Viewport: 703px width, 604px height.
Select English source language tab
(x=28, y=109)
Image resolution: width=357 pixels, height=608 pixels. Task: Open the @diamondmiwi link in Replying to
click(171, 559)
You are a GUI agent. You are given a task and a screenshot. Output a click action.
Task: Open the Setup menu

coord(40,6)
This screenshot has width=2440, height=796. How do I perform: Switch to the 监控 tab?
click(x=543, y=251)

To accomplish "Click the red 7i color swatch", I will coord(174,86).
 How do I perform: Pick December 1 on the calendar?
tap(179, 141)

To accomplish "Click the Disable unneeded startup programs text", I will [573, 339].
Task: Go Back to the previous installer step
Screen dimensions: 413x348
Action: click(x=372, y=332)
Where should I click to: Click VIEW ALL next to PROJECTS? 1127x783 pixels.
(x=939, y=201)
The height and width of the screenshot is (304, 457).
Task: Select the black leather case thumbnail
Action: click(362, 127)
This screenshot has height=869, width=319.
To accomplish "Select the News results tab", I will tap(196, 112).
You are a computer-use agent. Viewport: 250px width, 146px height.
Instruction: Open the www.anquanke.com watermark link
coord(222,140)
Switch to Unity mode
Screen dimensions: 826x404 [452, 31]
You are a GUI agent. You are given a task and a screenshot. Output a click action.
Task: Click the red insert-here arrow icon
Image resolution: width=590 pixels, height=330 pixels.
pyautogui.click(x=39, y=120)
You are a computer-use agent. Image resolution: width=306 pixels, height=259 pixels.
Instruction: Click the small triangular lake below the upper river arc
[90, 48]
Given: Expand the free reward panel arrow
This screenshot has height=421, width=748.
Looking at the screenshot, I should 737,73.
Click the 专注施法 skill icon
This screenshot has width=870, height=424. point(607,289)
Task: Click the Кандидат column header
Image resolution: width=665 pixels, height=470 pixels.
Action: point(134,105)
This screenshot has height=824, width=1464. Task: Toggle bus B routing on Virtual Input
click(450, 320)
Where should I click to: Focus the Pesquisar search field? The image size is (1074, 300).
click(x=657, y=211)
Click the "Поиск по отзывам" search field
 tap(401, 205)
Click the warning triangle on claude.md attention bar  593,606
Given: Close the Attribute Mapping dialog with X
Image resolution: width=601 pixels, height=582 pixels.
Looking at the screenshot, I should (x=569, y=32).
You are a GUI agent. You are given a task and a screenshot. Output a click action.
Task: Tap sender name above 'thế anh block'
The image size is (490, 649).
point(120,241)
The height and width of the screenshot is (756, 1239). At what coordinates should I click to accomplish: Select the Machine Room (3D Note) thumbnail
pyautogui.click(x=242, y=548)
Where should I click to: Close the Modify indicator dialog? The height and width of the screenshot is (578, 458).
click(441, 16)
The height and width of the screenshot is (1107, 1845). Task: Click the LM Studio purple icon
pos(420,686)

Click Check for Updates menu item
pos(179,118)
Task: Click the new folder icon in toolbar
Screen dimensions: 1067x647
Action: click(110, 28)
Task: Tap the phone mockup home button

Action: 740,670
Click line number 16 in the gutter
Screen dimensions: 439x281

........

▶ **Given problem**:
Can you return all of the rows above verbatim, changing nothing?

▶ **Solution to this problem**:
Viewport: 703px width, 604px height.
Select English source language tab
(x=28, y=109)
Image resolution: width=357 pixels, height=608 pixels. Task: Open the @diamondmiwi link in Replying to
click(171, 559)
You are a GUI agent. You are given a task and a screenshot. Output a click action.
Task: Open the Setup menu

coord(40,6)
This screenshot has width=2440, height=796. How do I perform: Switch to the 监控 tab?
click(x=543, y=251)

To accomplish "Click the red 7i color swatch", I will coord(174,86).
 How do I perform: Pick December 1 on the calendar?
tap(179, 141)

To accomplish "Click the Disable unneeded startup programs text", I will [573, 339].
Task: Go Back to the previous installer step
Screen dimensions: 413x348
Action: click(x=372, y=332)
Where should I click to: Click VIEW ALL next to PROJECTS? 1127x783 pixels.
(x=939, y=201)
The height and width of the screenshot is (304, 457).
Task: Select the black leather case thumbnail
Action: click(362, 127)
This screenshot has height=869, width=319.
To accomplish "Select the News results tab", I will tap(196, 112).
You are a computer-use agent. Viewport: 250px width, 146px height.
Instruction: Open the www.anquanke.com watermark link
coord(222,140)
Switch to Unity mode
Screen dimensions: 826x404 [452, 31]
You are a GUI agent. You are given a task and a screenshot. Output a click action.
Task: Click the red insert-here arrow icon
Image resolution: width=590 pixels, height=330 pixels.
pyautogui.click(x=39, y=120)
You are a computer-use agent. Image resolution: width=306 pixels, height=259 pixels.
Instruction: Click the small triangular lake below the upper river arc
[90, 48]
Given: Expand the free reward panel arrow
This screenshot has height=421, width=748.
Looking at the screenshot, I should 737,73.
Click the 专注施法 skill icon
This screenshot has width=870, height=424. point(607,289)
Task: Click the Кандидат column header
Image resolution: width=665 pixels, height=470 pixels.
Action: point(134,105)
This screenshot has height=824, width=1464. Task: Toggle bus B routing on Virtual Input
click(450, 320)
Where should I click to: Focus the Pesquisar search field? The image size is (1074, 300).
click(x=657, y=211)
Click the "Поиск по отзывам" search field
 tap(401, 205)
Click the warning triangle on claude.md attention bar  593,606
Given: Close the Attribute Mapping dialog with X
Image resolution: width=601 pixels, height=582 pixels.
Looking at the screenshot, I should (x=569, y=32).
You are a GUI agent. You are given a task and a screenshot. Output a click action.
Task: Tap sender name above 'thế anh block'
The image size is (490, 649).
point(120,241)
The height and width of the screenshot is (756, 1239). At what coordinates should I click to accomplish: Select the Machine Room (3D Note) thumbnail
pyautogui.click(x=242, y=548)
Where should I click to: Close the Modify indicator dialog? The height and width of the screenshot is (578, 458).
click(441, 16)
The height and width of the screenshot is (1107, 1845). Task: Click the LM Studio purple icon
pos(420,686)

Click Check for Updates menu item
pos(179,118)
Task: Click the new folder icon in toolbar
Screen dimensions: 1067x647
Action: click(110, 28)
Task: Tap the phone mockup home button

Action: 740,670
Click line number 16 in the gutter
Screen dimensions: 439x281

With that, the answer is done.